If he has a contract to fulfill as well as a job to deliver, the best you can do is manage him—and leverage all that self-confidence to benefit the organization (even if he doesn’t think of it that way). He may need to learn things the hard way.
Determining if your talent is a narcissist is not easy, though. In Greek mythology, Narcissus was a good-looking Greek who fell in love with his own image while looking at a pool of water. So entranced was he by his own beauty that he stared at his reflection until he died. Like their namesake, narcissists think the world revolves around them.
Still, there are many ways to know if your talent is narcissistic. One, they always put their self-interests first, before anybody else. They will never become team players. And probably what is most worrisome, especially if they are working with you at close range, they have an acute sense of entitlement.
They believe deep down that the world owes them the best in life. Some of them become lazy as a result, while others who may be hard-working will play the poor, embittered loser if they lose in a healthy competition. These latter ones might end up plotting against the winner.
Like Narcissus, they want to be admired and shine as the center of attention. They can’t stand it if others take the limelight. And when some of them become leaders, they tend to make decisions based on what will propel their career ladder even higher, without a thought for the greater good of the organization. While some of them can be charming, they betray their selfishness with an impulsive verbal assault on his colleagues. However, it is also possible that he may be suffering from a different malady. In this case, it’s better to talk to him about it.
First, be professional and maintain a healthy distance, advises learning and innovation expert Terry Brake.
Never open up to them because they will always exploit vulnerability of any kind. Make sure you’re always on your toes because they will try to manipulate you. And better make sure you deliver on your tasks; otherwise, they will find a way to use your lapses against you. Being at the top of your game may not intimidate them; but knowing (and resentfully at that) that the powers-that-be recognize your value will make them think twice about attacking you.
Emphasize performance — and resist their charms.
This research-based tip suggested by The Observer will force them to respect you.
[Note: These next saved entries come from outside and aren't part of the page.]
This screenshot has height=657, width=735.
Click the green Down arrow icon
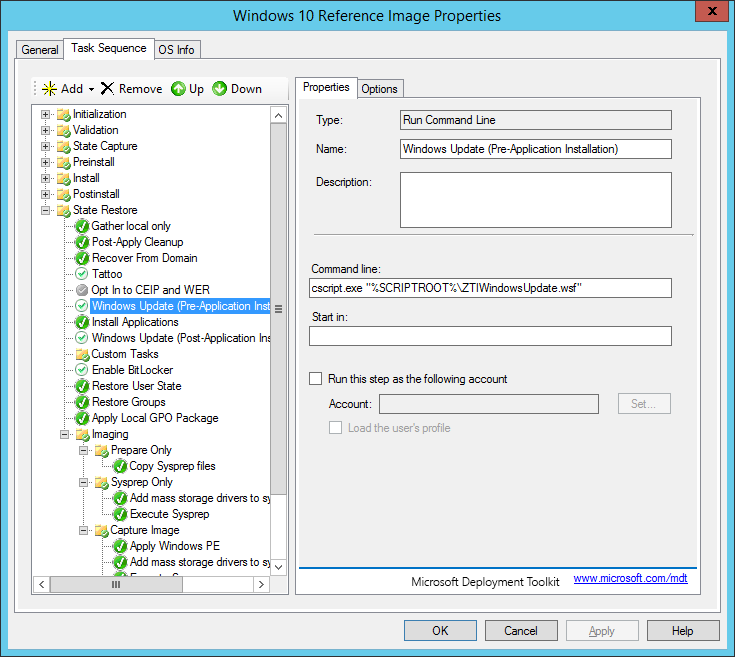coord(219,89)
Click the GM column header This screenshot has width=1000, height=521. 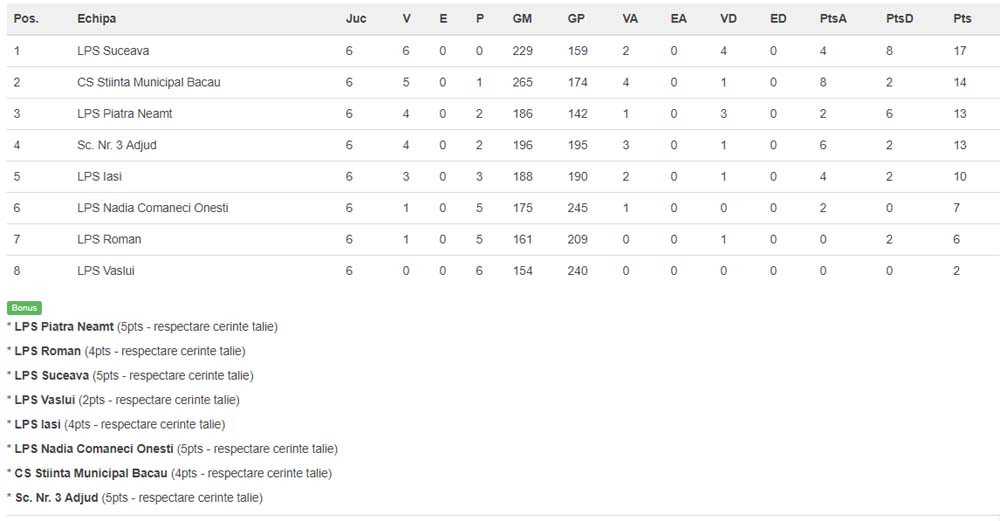tap(522, 19)
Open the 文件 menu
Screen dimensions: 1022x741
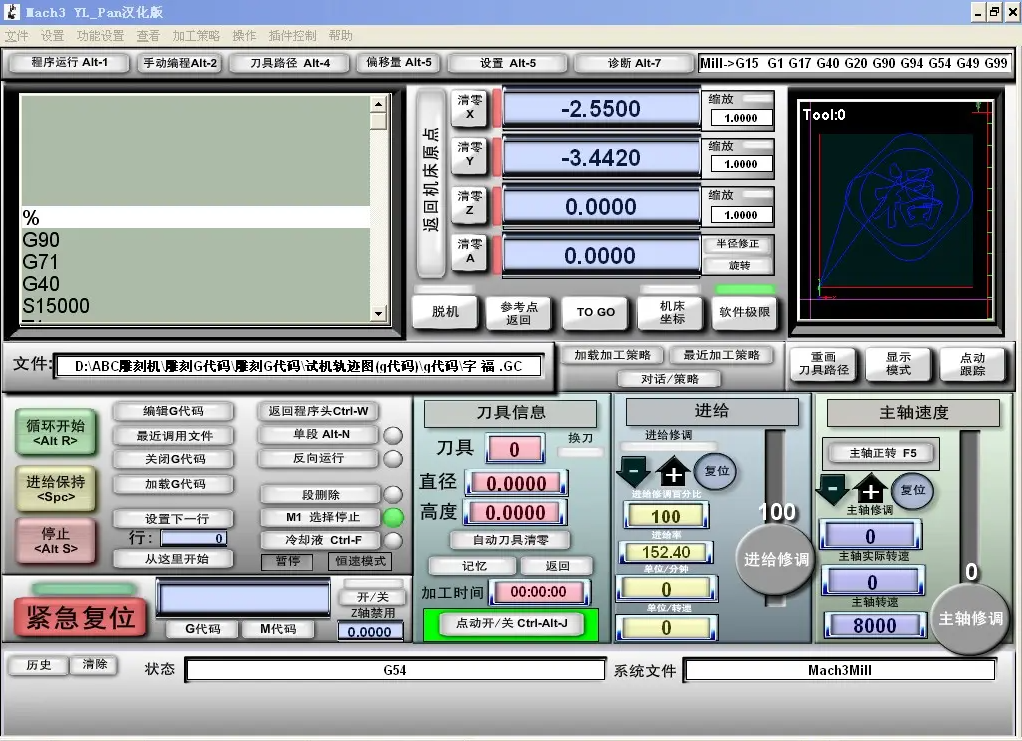pos(17,35)
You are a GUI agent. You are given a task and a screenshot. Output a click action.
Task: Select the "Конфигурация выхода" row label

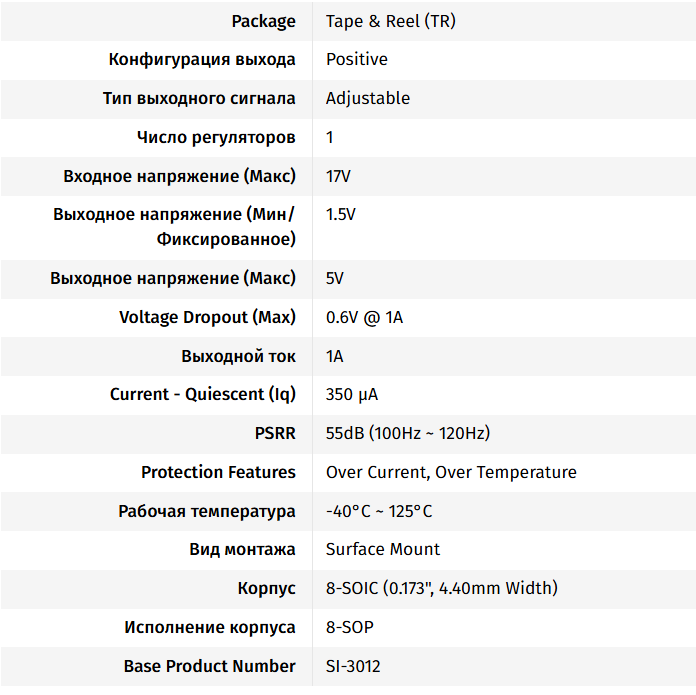202,59
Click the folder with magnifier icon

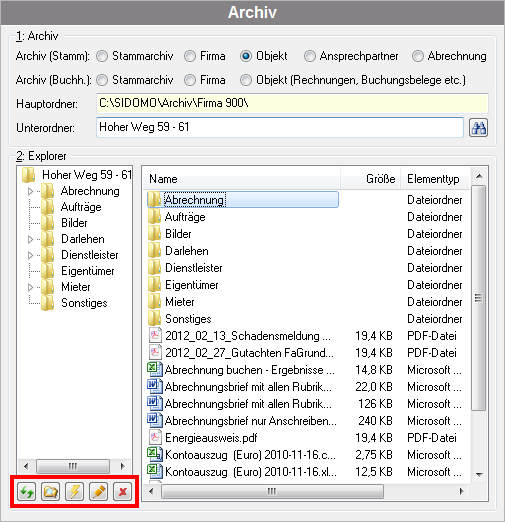coord(50,491)
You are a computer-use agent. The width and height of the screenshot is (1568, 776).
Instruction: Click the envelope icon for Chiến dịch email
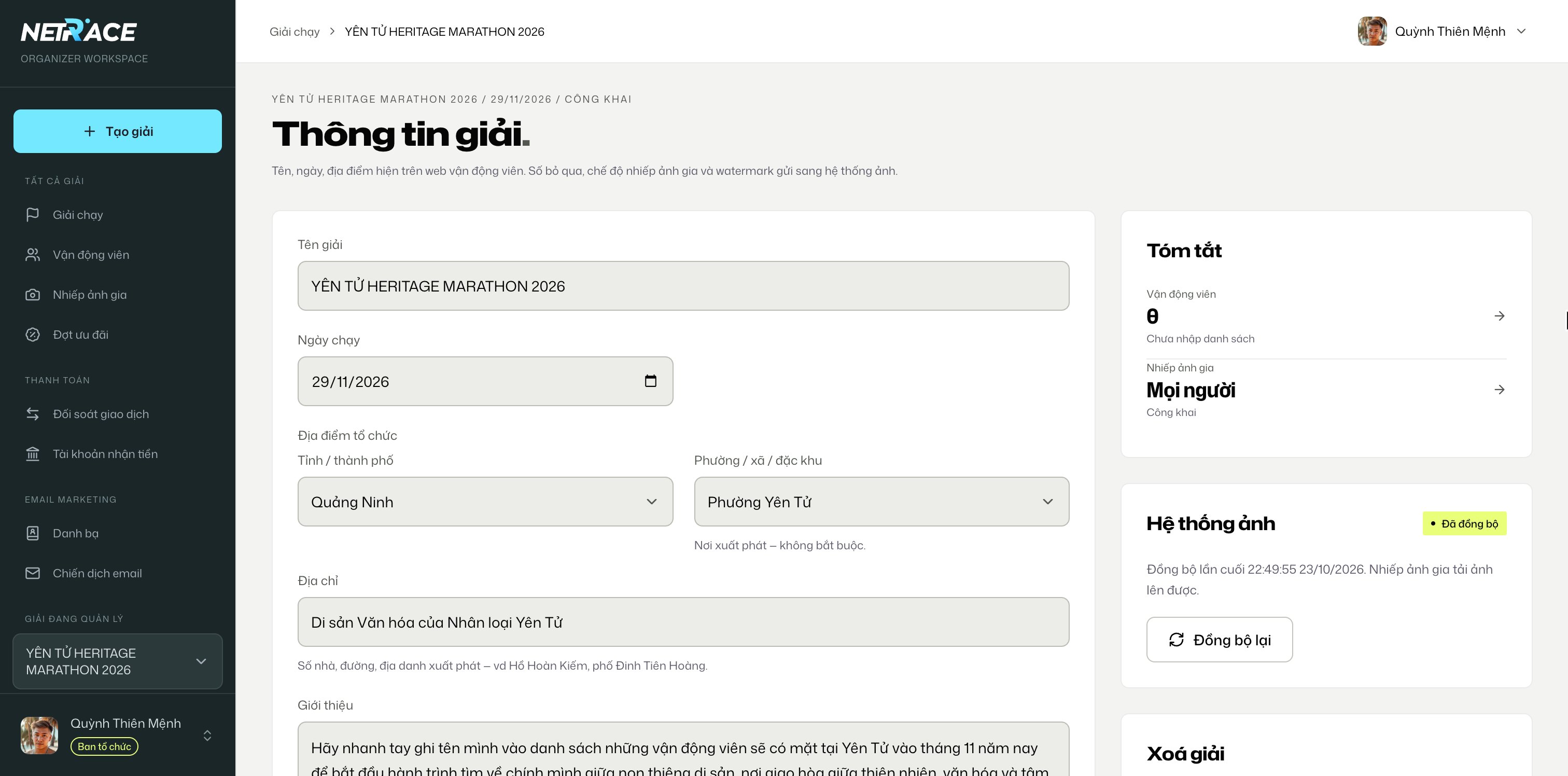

Some of them will try to get what they want by playing center stage and claiming to win the world for the company. It can all sound convincing, particularly if they have the strong personality and the skill set for it. But always reward performance, not their eloquence. And when they do commit to something, make them “pay up for it.” However, if they do fail, angering them by harsh criticism will be counterproductive. What you can do instead is stir them up to achieve — and by stroking their ego, they’ll stop licking their wounds and get back into the game.
One effective way of communicating with narcissistic assignees is to learn more than the usual about their language – the spoken one and their culture’s body language. That will stop them from misleading you with certain phrases or throwing you off by acting one emotion when they are feeling another.
Document all your transactions with them.
Because narcissists tend to think highly of themselves, they might believe wrongly that they are performing when they are actually missing the mark. They might spin your words of encouragement into a promise of a promotion.
Writing or typing down everything you discussed immediately after your conversation and sending same to him will be a reality check he cannot ignore. It’s also a weapon you can bring out in cases of heated dispute.